■ **What you have to do**
Could you print exactly the lines of the listing below, starting at the line that has "Task: Tap the" and ending at the line that has "Image resolution: width=971", and only those lines?

■ **Given entries**

###

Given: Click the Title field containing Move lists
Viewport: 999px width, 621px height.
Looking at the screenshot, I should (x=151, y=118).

###

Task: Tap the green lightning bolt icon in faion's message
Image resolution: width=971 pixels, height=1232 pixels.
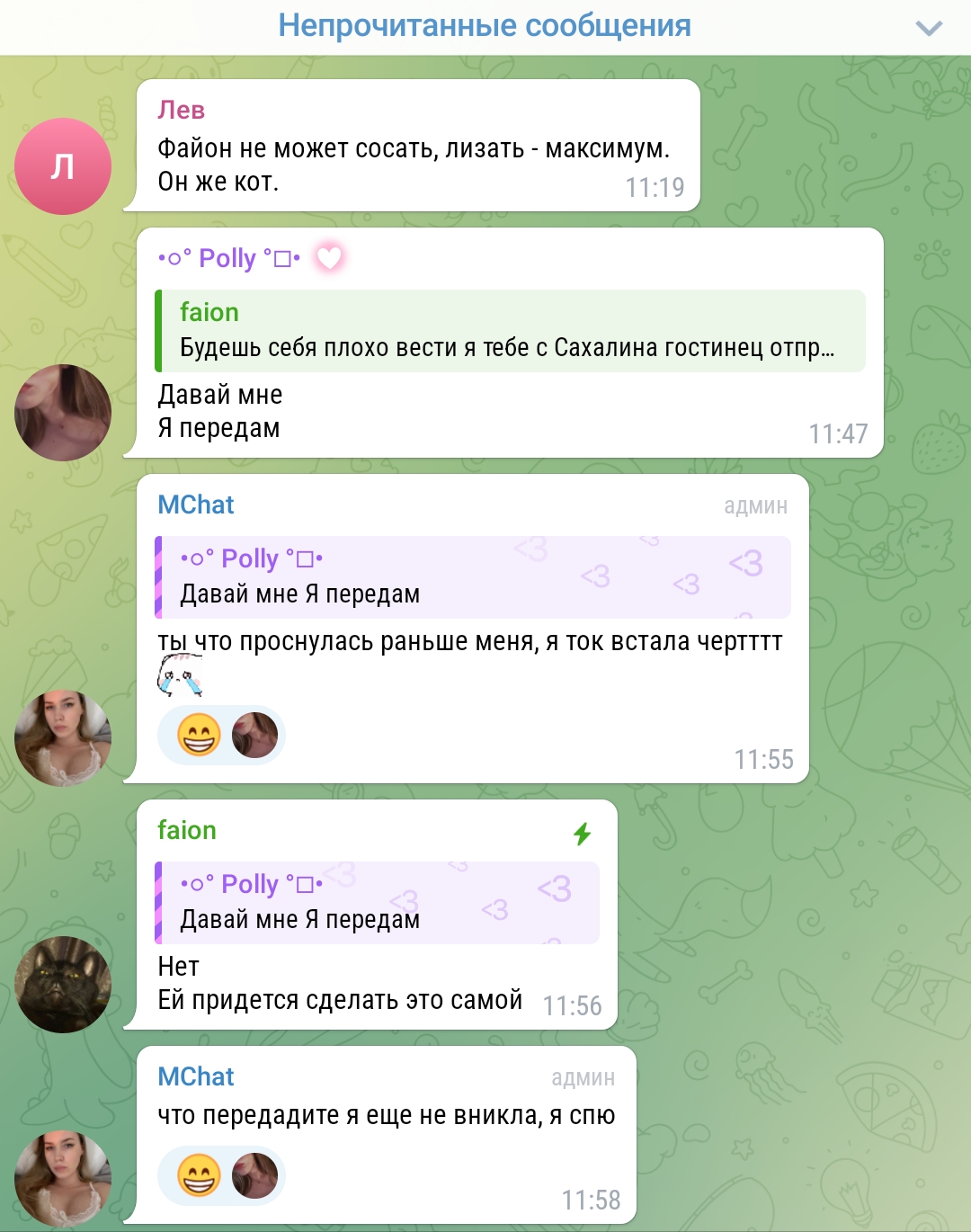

###

■ **Written solution**
Task: Tap the green lightning bolt icon in faion's message
Image resolution: width=971 pixels, height=1232 pixels.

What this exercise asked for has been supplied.